## [DATA SUPPLIED]
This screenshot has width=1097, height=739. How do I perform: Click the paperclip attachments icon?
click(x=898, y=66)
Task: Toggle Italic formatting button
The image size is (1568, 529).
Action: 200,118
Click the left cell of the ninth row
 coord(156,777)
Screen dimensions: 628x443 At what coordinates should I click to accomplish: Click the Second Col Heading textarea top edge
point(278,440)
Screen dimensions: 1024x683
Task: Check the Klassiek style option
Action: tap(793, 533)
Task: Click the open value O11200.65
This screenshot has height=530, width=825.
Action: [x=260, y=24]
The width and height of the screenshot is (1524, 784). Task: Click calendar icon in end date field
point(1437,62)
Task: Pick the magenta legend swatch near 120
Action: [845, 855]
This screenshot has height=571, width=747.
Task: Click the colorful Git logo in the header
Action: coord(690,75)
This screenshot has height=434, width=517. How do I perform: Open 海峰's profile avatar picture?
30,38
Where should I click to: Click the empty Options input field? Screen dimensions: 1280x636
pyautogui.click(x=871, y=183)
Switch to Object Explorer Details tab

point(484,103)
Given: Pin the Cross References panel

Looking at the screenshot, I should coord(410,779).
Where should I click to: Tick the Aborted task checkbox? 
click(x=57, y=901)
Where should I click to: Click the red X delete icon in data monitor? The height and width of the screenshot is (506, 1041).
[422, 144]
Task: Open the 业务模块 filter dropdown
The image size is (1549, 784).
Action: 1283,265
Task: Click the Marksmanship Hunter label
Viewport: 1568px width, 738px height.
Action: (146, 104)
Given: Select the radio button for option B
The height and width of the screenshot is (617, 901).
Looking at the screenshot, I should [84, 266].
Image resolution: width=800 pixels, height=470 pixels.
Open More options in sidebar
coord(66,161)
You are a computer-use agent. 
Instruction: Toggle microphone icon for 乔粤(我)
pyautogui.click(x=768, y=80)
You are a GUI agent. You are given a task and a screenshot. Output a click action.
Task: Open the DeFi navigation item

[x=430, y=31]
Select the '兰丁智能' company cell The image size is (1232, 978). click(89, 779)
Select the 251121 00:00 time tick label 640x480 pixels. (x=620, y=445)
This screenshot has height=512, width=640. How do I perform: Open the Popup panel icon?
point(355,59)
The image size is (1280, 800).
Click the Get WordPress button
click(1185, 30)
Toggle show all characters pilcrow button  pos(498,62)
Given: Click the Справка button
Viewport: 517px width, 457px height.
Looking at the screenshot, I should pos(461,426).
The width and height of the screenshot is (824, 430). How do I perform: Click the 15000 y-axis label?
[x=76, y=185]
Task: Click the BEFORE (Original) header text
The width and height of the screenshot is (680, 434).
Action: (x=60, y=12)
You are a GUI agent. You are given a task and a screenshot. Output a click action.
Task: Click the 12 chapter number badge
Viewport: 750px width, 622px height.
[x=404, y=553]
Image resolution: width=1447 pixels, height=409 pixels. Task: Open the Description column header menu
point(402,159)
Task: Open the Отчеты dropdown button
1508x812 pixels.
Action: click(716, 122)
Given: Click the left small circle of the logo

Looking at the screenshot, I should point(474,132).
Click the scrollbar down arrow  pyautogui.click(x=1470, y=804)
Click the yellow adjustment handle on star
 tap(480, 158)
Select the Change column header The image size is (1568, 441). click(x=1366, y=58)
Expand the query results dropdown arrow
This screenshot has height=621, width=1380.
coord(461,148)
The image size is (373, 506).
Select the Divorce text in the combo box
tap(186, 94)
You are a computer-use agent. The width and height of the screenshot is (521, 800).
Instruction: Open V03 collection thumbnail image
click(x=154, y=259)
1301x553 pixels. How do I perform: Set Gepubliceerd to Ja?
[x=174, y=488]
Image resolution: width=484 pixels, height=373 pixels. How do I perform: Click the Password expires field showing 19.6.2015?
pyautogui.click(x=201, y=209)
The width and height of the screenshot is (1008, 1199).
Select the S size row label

## [WHAT YOU HAVE TO DO]
Reproduce the listing above in full, swapping every "Where should I click to" for "Which spot should I click to" and leaving everything else unchanged.

## [FINAL RESULT]
This screenshot has width=1097, height=739. How do I perform: Click the paperclip attachments icon?
click(x=898, y=66)
Task: Toggle Italic formatting button
The image size is (1568, 529).
Action: 200,118
Click the left cell of the ninth row
 coord(156,777)
Screen dimensions: 628x443 At what coordinates should I click to accomplish: Click the Second Col Heading textarea top edge
point(278,440)
Screen dimensions: 1024x683
Task: Check the Klassiek style option
Action: tap(793, 533)
Task: Click the open value O11200.65
This screenshot has height=530, width=825.
Action: [x=260, y=24]
The width and height of the screenshot is (1524, 784). Task: Click calendar icon in end date field
point(1437,62)
Task: Pick the magenta legend swatch near 120
Action: [845, 855]
This screenshot has height=571, width=747.
Task: Click the colorful Git logo in the header
Action: coord(690,75)
This screenshot has height=434, width=517. How do I perform: Open 海峰's profile avatar picture?
30,38
Which spot should I click to: Click the empty Options input field? Screen dimensions: 1280x636
pyautogui.click(x=871, y=183)
Switch to Object Explorer Details tab

point(484,103)
Given: Pin the Cross References panel

Looking at the screenshot, I should coord(410,779).
Which spot should I click to: Tick the Aborted task checkbox? 
click(x=57, y=901)
Which spot should I click to: Click the red X delete icon in data monitor? The height and width of the screenshot is (506, 1041).
[422, 144]
Task: Open the 业务模块 filter dropdown
The image size is (1549, 784).
Action: 1283,265
Task: Click the Marksmanship Hunter label
Viewport: 1568px width, 738px height.
Action: (146, 104)
Given: Select the radio button for option B
The height and width of the screenshot is (617, 901).
Looking at the screenshot, I should [84, 266].
Image resolution: width=800 pixels, height=470 pixels.
Open More options in sidebar
coord(66,161)
You are a computer-use agent. 
Instruction: Toggle microphone icon for 乔粤(我)
pyautogui.click(x=768, y=80)
You are a GUI agent. You are given a task and a screenshot. Output a click action.
Task: Open the DeFi navigation item

[x=430, y=31]
Select the '兰丁智能' company cell The image size is (1232, 978). click(89, 779)
Select the 251121 00:00 time tick label 640x480 pixels. (x=620, y=445)
This screenshot has height=512, width=640. How do I perform: Open the Popup panel icon?
point(355,59)
The image size is (1280, 800).
Click the Get WordPress button
click(1185, 30)
Toggle show all characters pilcrow button  pos(498,62)
Given: Click the Справка button
Viewport: 517px width, 457px height.
Looking at the screenshot, I should pos(461,426).
The width and height of the screenshot is (824, 430). How do I perform: Click the 15000 y-axis label?
[x=76, y=185]
Task: Click the BEFORE (Original) header text
The width and height of the screenshot is (680, 434).
Action: (x=60, y=12)
You are a GUI agent. You are given a task and a screenshot. Output a click action.
Task: Click the 12 chapter number badge
Viewport: 750px width, 622px height.
[x=404, y=553]
Image resolution: width=1447 pixels, height=409 pixels. Task: Open the Description column header menu
point(402,159)
Task: Open the Отчеты dropdown button
1508x812 pixels.
Action: click(716, 122)
Given: Click the left small circle of the logo

Looking at the screenshot, I should point(474,132).
Click the scrollbar down arrow  pyautogui.click(x=1470, y=804)
Click the yellow adjustment handle on star
 tap(480, 158)
Select the Change column header The image size is (1568, 441). click(x=1366, y=58)
Expand the query results dropdown arrow
This screenshot has height=621, width=1380.
coord(461,148)
The image size is (373, 506).
Select the Divorce text in the combo box
tap(186, 94)
You are a computer-use agent. The width and height of the screenshot is (521, 800).
Instruction: Open V03 collection thumbnail image
click(x=154, y=259)
1301x553 pixels. How do I perform: Set Gepubliceerd to Ja?
[x=174, y=488]
Image resolution: width=484 pixels, height=373 pixels. How do I perform: Click the Password expires field showing 19.6.2015?
pyautogui.click(x=201, y=209)
The width and height of the screenshot is (1008, 1199).
Select the S size row label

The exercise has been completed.